| PROBLEM STATEMENT |
Each line of the data below from the one holding "Task: Click the last half-filled rating star" to the one holding "Viewport: 329px width, 206px height.", inclusive, is to be reproduced exactly; no other line belongs in the answer.

| DATA EXCERPTS |
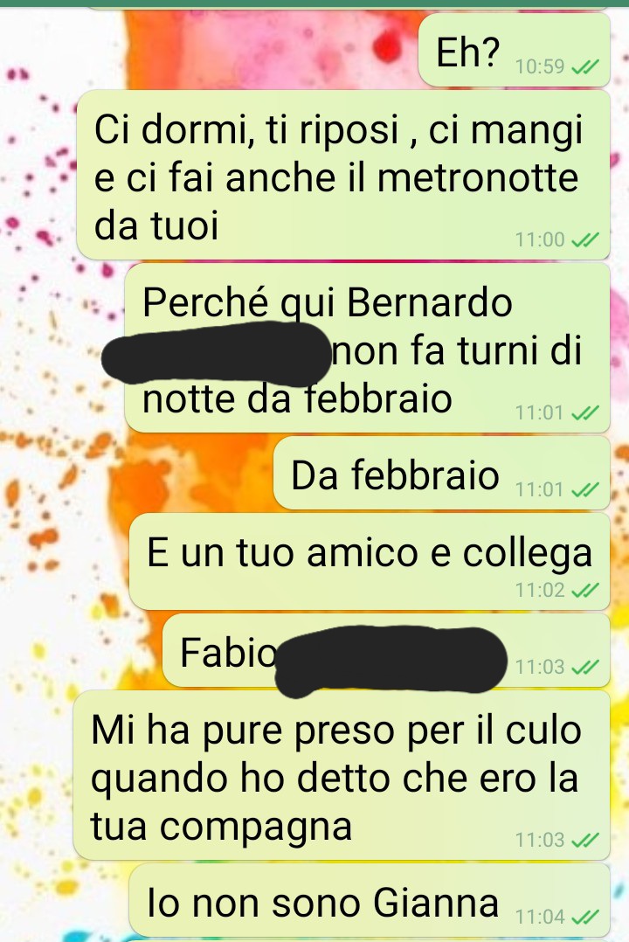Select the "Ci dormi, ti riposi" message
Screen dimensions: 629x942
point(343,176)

* * *

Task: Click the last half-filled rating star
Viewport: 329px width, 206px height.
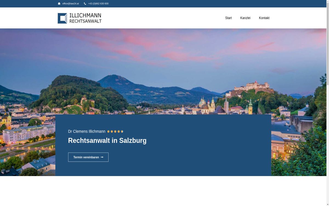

==

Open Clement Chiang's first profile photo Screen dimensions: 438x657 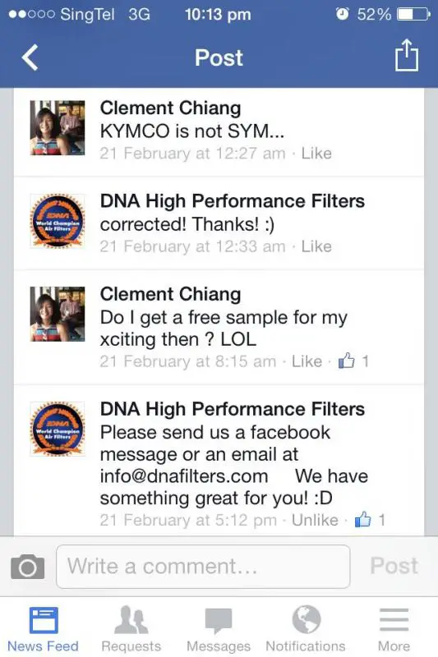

| WRITTEN RESPONSE |
Task: Click the last half-filled rating star
Viewport: 329px width, 206px height.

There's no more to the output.